La Cène à tous les cultes : pour ou contre ?

La Cène à tous les cultes : pour ou contre ?

La Cène, comme sacrement, est l’un des moments forts de la vie cultuelle. Pourtant la fréquence de sa célébration change d’une Église à l’autre. Deux paroisses aux pratiques opposées nous expliquent leur organisation et les raisons de leur choix.

Un contenu proposé par Paroles Protestantes - Paris

Publié le 24 mars 2016

Pour : rassembler les fidèles par le Pasteur Jean-Paul Morley

Dans l’Église de Pentemont-Luxembourg, nous célébrons la Cène tous les dimanches et même deux fois par dimanche si nous prenons en compte les deux lieux de culte. La première raison est historique. Nous avons accueilli beaucoup de catholiques pour qui l’eucharistie était importante, nous avons répondu à cette demande. La deuxième raison tient à ce que la communion est un grand et beau moment. Elle impressionne. Nous nous mettons en cercle dans le temple ou la chapelle. Les enfants sont admis dans ce cercle même s’ils ne participent pas. Nous disons le Notre Père en nous tenant les mains. Il s’en dégage un beauté transcendante à laquelle beaucoup sont sensibles en particuliers ceux du seuil. Une autre raison est bien sûr que ce temps met en œuvre la Parole donnée avant dans la prédication.

Par ailleurs, cela permet à ceux qui ne peuvent venir régulièrement au culte de la partager au moins une à deux fois par mois. Nous tenons cependant à ce que cette fréquence ne devienne pas une obligation ou une superstition. Il nous arrive de ne pas la célébrer, lors des cultes courts ou les cultes parents-enfants. Le prédicateur et un membre du Conseil presbytéral co-président. Pour l’accueil de tous, nous proposons du vin ou du jus de raisin dans des petits gobelets.

Contre : un moment privilégié par Pierre Baardman, Président du Conseil presbytéral

À Châtillon-Coligny nous célébrons la Cène environ toutes les six semaines et de toutes façons aux grandes fêtes chrétiennes. Cela fait que nous la célébrons neuf à dix fois dans l’année. Il s’agit pour nous de préserver le caractère festif de ce moment et lui garder son caractère extraordinaire : qui sort de l’ordinaire.

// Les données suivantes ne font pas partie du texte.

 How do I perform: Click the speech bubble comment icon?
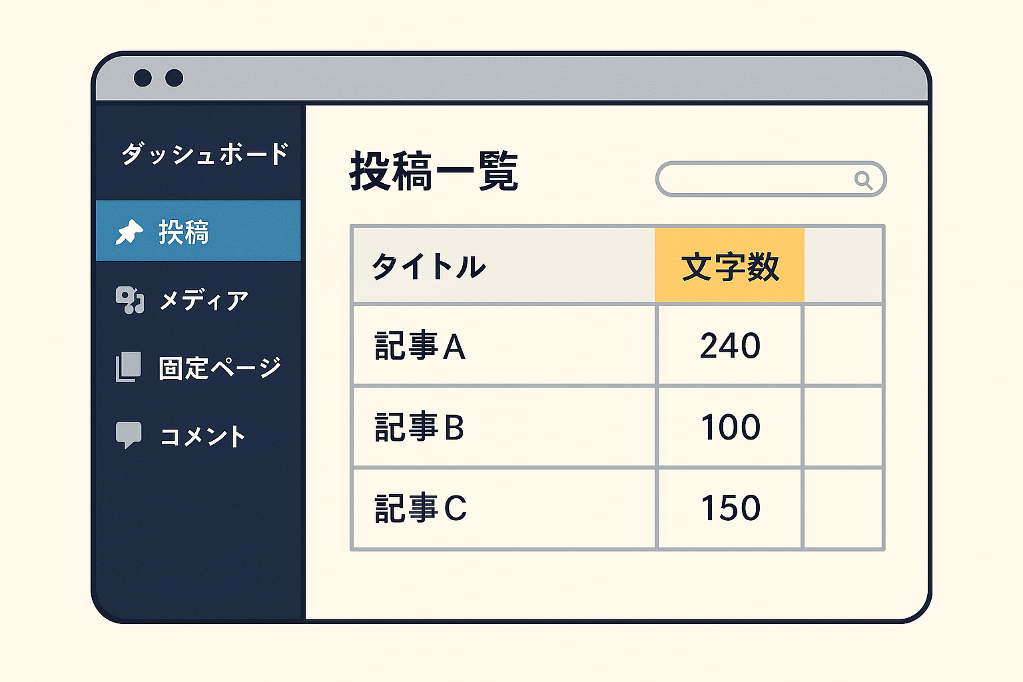pos(129,435)
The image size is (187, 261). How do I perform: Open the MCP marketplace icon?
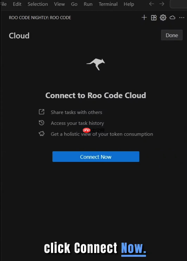pyautogui.click(x=154, y=17)
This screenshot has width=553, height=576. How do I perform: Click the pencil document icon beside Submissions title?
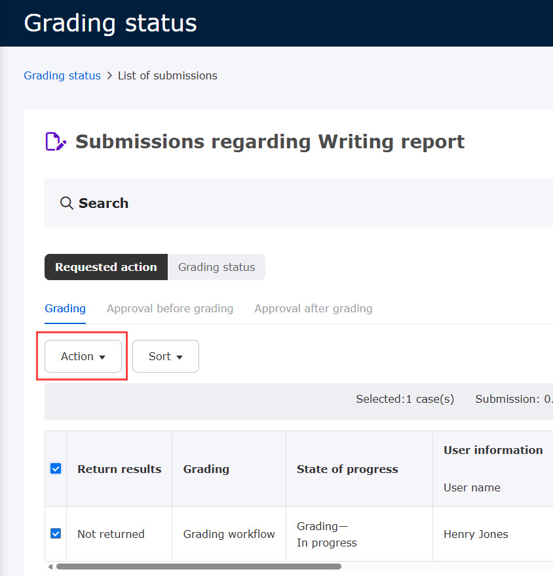(55, 142)
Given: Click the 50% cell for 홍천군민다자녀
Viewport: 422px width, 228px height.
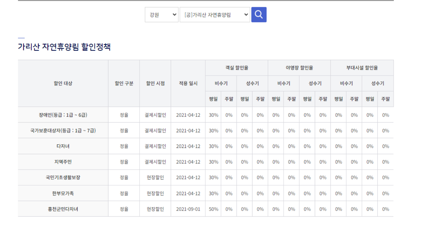Looking at the screenshot, I should (213, 209).
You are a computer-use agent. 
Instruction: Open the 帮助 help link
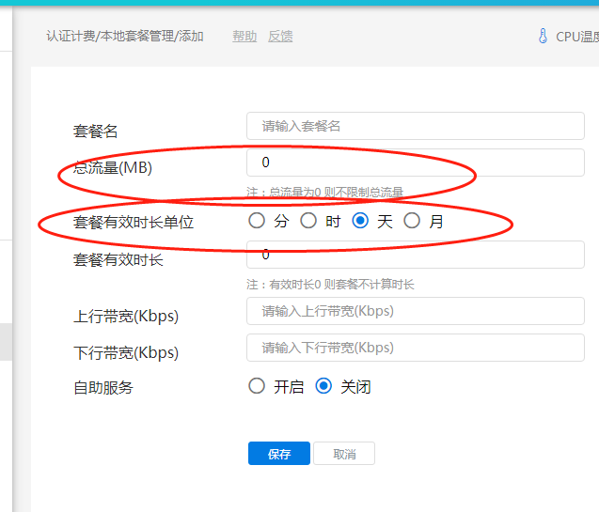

Nous allons à la table du Seigneur avec le sourire, c’est un moment privilégié. Le côté sacré est aussi mis en valeur. Nous restons marqués par ce que nous avons apporté des Pays-Bas. À l’époque, seul le pasteur pouvait la célébrer et cela n’avait lieu que quatre fois par an. Le dimanche précédent était réservé pour se préparer à la fête à venir. La prédication portait souvent sur des thèmes choisis comme la réconciliation entre frères et sœurs. Pour l’occasion, une table était dressée et la Cène se prenait assis. Il n’y avait pas assez de place pour tout le monde. Il fallait faire jusqu’à quatre tournées. À chaque fois, le pasteur reprenait l’ensemble de la liturgie. Une autre habitude consistait à mettre un panier sur la table pour recueillir notre offrande au moment de s’asseoir. Avec le temps, à Châtillon-Coligny, nous avons pris nos distances avec cette manière de faire. Pour l’instant, même avec l’arrivée d’autres personnes dans l’Église, nous n’avons pas eu de demande d’augmentation de la fréquence.